- _Description of the task_
Once you reach the line that contains "Task: Open 趋势 in the left sidebar", retype it and every line after it exactly, ending with the last line of the entries.

[Collected data]
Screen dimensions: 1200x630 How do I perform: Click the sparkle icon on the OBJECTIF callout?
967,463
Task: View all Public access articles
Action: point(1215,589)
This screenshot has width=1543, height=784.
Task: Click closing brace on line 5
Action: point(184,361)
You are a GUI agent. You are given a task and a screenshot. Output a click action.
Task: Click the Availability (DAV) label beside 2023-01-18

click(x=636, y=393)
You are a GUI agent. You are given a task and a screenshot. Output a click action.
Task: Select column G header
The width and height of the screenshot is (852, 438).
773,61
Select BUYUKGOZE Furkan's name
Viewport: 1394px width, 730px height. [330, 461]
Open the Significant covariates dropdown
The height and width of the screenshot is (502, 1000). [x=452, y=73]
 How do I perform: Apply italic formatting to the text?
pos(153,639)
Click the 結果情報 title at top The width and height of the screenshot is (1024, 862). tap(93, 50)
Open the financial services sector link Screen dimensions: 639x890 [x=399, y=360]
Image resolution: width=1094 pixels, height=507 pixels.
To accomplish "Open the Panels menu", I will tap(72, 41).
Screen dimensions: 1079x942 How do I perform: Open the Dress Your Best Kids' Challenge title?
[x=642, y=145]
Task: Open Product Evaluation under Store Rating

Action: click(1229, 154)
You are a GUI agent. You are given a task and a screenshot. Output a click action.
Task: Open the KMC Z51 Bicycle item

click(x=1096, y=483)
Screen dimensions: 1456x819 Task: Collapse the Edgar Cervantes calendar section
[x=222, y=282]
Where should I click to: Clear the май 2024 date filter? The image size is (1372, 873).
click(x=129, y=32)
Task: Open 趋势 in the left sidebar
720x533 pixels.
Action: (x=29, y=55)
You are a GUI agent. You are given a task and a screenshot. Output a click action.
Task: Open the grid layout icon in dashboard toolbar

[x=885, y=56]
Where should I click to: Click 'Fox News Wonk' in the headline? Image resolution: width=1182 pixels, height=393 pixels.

- _Answer section_
Task: Open 趋势 in the left sidebar
720x533 pixels.
Action: (x=29, y=55)
You are a GUI agent. You are given a task and a screenshot. Output a click action.
Task: Open the grid layout icon in dashboard toolbar

[x=885, y=56]
Where should I click to: Click 'Fox News Wonk' in the headline? Image resolution: width=1182 pixels, height=393 pixels.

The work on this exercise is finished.